Disclaimer: I have not tried Bcrypt at all. Consider this a friendly recommendation but not something I can back up with my own technical experience.
To increase password strength you should use a wider variety of symbols. If you have 8-10 characters in the password it becomes pretty hard to crack. Although making it longer will make it more secure, only if you use numeric/alphabetic/other characters.
SHA1 is another hashing (one way encryption) algorithm, it is slower, but is has a longer digest. (encoded messsage) (160 bit) where MD5 only has 128 bit.
Then SHA2 is even more secure, but it used less.
salting the password is always an extra level of defense
$salt = 'asfasdfasdf0a8sdflkjasdfapsdufp';
$hashed = md5( $userPassword . $salt );
Seeing that computers just keep getting faster and that mathematicians are still developing these algorithms
RSA encryption is secure in that it relies on a really big number being hard to factor. Eventually, computers will get fast enough to factor the number in a reasonable amount of time. To stay ahead of the curve, you use a bigger number.
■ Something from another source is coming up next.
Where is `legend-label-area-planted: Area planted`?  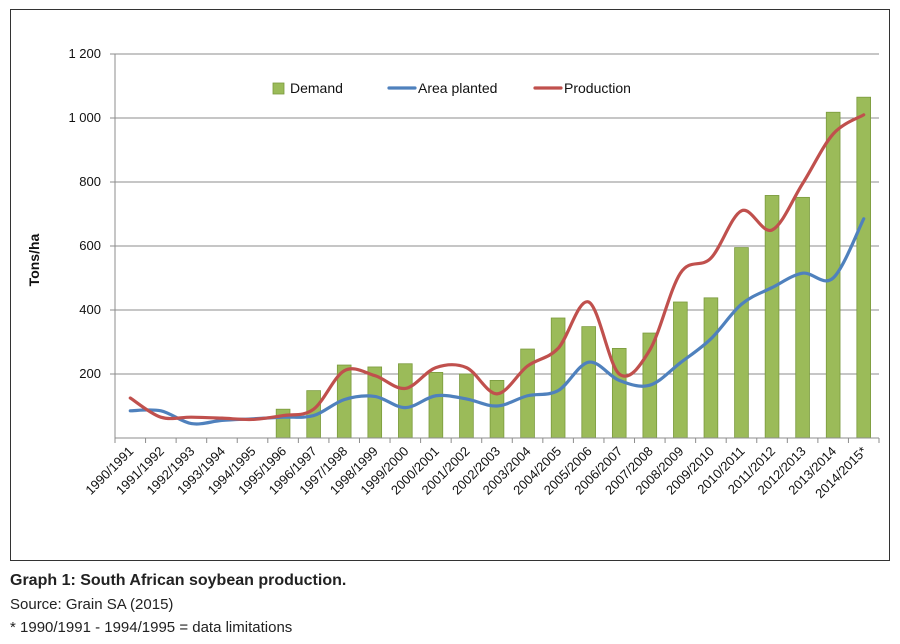 legend-label-area-planted: Area planted is located at coordinates (458, 88).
However, for most web sites, the purpose of hashing passwords is to make it inconvenient for someone with access to the database to read the password, not to provide security. For that purpose, MD5 is fine1.
The implication here is that if a malicious user gains access to your entire database, they don't need the password. (The lock on the front door won't stop me from coming in the window.)
1 Just because MD5 is "broken" doesn't mean you can just reverse it whenever you want.
Besides being a cryptographically secure one-way function, a good hash function for password protection should be hard to brute force - i.e. slow by design. scrypt is one of the best in that area. From the homepage:
We estimate that on modern (2009) hardware, if 5 seconds are spent computing a derived key, the cost of a hardware brute-force attack against scrypt is roughly 4000 times greater than the cost of a similar attack against bcrypt (to find the same password), and 20000 times greater than a similar attack against PBKDF2.
That said, from commonly available hash functions, doing a few thousand of iterations of anything from the SHA family is pretty reasonable protection for non-critical passwords.
Also, always add a salt to make it impossible to share effort for brute forcing many hashes at a time.
NIST is currently running a contest to select a new hashing algorith, just as they did to select the AES encryption algorithm. So the answer to this question will likely be different in a couple of years.
You can look up the submissions and study them for yourself to see if there's one that you'd like to use.